How to announce ethernet capabilities in GMPLS



Hi,

I have a question about GMPLS.

My interest is mostly scientific in nature; and after reading a few
RFC's and internet drafts, I still found no satisfying answer. I may
have overlooked it.

How would you specify the encoding type for a link with IEEE 802.1q VLAN
tags versus a link which can not do that?
And related, how to distinguish between WAN PHY and LAN PHY encoding?

Imagine a small network with 3 or 4 layer 2 switches, with all
interfaces connected to one central photonic cross connect (MEMS
device). In such a case, it is useful to know the above details.


If I'm correct, a Layer 2 switch announces the capabilities of each
interface using a link state advertisement (LSA).

A LSA seems to contain at least
- "LSP encoding type" and
- "switching type".

In all cases, the parameters seem to be "Ethernet" and "L2SC" respectively.

At least draft-papadimitriou-enhanced-lsps-04 explictly says that WAN
PHY and LAN PHY both fall in the Ethernet "LSP Encoding Type".

draft-dimitri-gels-framework-00 seems to suggest that perhaps new
encoding types must be invented. I take it that I misunderstood, and
this will be defined in the "Switching Capability-Specific Information"
part of the LSA.

I tried looking, and Adrian's excellent Internet and it's protocols
lists that the "Switching Capability-Specific Information" for L2SC
only lists "minimum bandwidth" and "MTU".

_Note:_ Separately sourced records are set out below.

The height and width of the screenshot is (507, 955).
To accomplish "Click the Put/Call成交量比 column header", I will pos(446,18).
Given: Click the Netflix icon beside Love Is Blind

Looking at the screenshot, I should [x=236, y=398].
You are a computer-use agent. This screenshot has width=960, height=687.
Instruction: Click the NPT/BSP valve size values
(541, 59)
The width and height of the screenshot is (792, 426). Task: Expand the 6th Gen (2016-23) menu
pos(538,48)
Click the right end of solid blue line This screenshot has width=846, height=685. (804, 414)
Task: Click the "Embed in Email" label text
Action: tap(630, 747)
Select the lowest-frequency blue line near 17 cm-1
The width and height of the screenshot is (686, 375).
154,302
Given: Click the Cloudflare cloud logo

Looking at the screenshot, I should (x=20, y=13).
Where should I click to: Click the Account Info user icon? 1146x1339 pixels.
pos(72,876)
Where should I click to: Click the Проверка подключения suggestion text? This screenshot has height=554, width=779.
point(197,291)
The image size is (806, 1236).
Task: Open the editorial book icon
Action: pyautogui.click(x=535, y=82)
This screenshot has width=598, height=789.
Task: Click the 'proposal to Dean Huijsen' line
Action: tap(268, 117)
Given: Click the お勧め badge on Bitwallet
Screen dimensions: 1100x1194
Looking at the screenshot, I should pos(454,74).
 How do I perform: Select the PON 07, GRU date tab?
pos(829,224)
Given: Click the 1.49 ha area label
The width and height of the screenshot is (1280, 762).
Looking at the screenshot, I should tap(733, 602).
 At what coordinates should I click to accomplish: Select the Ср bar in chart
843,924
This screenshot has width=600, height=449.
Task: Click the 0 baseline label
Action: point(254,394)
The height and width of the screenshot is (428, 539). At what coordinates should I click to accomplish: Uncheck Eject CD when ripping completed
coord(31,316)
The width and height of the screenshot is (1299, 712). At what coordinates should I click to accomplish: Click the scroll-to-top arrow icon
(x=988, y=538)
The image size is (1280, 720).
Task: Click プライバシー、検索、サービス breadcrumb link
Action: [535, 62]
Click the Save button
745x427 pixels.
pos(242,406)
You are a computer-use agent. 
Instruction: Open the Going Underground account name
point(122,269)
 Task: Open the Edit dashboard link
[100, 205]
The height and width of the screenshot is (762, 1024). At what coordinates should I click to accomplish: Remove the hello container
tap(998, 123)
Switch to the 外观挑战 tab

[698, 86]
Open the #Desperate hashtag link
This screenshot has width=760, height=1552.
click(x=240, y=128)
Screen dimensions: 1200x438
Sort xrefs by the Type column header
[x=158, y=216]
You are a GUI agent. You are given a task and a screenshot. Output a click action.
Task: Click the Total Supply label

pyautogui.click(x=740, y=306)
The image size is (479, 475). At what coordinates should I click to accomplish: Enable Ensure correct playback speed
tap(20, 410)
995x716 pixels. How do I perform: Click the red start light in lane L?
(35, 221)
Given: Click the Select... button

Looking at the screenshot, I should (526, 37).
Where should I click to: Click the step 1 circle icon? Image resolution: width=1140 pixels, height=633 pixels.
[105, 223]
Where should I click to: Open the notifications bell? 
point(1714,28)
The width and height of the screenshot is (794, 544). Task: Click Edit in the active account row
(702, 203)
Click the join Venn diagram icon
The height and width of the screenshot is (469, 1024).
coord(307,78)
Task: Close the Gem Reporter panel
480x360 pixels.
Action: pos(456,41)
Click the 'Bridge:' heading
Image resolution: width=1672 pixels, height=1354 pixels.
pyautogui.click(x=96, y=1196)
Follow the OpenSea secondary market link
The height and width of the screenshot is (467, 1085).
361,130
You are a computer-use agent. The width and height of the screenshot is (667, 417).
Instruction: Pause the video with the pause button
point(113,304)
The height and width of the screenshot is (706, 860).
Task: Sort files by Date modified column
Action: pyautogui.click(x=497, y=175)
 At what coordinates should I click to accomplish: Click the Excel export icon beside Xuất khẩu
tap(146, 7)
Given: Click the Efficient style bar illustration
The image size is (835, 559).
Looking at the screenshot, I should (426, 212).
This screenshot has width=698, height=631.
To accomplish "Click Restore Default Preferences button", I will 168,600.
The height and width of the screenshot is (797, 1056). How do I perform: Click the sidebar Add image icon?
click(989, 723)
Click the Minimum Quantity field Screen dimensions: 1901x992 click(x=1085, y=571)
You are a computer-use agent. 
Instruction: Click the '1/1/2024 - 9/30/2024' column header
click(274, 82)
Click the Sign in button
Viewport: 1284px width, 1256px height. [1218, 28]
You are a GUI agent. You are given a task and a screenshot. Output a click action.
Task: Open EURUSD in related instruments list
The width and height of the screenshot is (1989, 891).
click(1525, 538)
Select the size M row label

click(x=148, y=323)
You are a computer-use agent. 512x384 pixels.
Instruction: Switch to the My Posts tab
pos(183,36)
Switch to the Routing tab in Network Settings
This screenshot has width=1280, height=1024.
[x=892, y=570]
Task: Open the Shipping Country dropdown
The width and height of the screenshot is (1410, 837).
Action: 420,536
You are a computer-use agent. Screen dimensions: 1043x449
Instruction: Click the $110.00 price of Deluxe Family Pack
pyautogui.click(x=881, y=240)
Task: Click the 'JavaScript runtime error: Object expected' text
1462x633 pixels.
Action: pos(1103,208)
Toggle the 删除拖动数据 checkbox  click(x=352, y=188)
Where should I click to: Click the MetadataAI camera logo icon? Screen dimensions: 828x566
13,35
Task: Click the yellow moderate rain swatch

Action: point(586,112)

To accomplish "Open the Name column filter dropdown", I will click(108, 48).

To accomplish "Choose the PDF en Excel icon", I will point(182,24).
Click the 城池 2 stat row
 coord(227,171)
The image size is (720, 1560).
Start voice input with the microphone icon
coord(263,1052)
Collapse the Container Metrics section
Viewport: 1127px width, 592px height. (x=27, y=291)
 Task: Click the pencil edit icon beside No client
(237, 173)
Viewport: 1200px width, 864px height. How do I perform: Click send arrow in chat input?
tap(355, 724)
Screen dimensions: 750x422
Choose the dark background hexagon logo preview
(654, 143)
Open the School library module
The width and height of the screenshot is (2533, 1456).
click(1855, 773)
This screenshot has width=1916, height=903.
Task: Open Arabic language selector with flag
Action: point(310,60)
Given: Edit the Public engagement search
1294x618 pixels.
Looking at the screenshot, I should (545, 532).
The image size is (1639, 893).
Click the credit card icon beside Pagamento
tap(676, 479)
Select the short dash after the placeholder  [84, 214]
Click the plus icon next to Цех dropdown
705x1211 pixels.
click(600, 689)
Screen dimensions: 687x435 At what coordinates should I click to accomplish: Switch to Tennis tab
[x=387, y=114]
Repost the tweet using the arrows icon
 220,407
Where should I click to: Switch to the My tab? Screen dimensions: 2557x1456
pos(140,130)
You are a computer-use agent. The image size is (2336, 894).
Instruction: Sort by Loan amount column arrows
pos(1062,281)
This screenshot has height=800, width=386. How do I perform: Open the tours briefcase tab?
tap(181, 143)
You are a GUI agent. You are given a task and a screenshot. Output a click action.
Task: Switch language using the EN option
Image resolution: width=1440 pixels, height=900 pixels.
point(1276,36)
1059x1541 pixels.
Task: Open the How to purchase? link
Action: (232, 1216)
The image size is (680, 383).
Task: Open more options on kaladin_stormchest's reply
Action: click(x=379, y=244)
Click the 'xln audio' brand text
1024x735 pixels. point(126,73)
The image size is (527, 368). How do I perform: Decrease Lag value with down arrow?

Am I correct that the GELS working group will look into extensions for
this purpose? I'm currently not interested (yet) in the specific
details, but mostly in the general idea here. Is there by any chance a
list of already defined "Switching Capability-Specific Information"
parameters for other layers? Perhaps a list of internet drafts to go
through.

I might be wrong here somewhere -- somehow WAN/LAN PHY and IEEE 802.1q
VLAN or not capable seem other type of parameters to me then "MTU"
(which is currently defined for L2SC). If so -- what am I missing?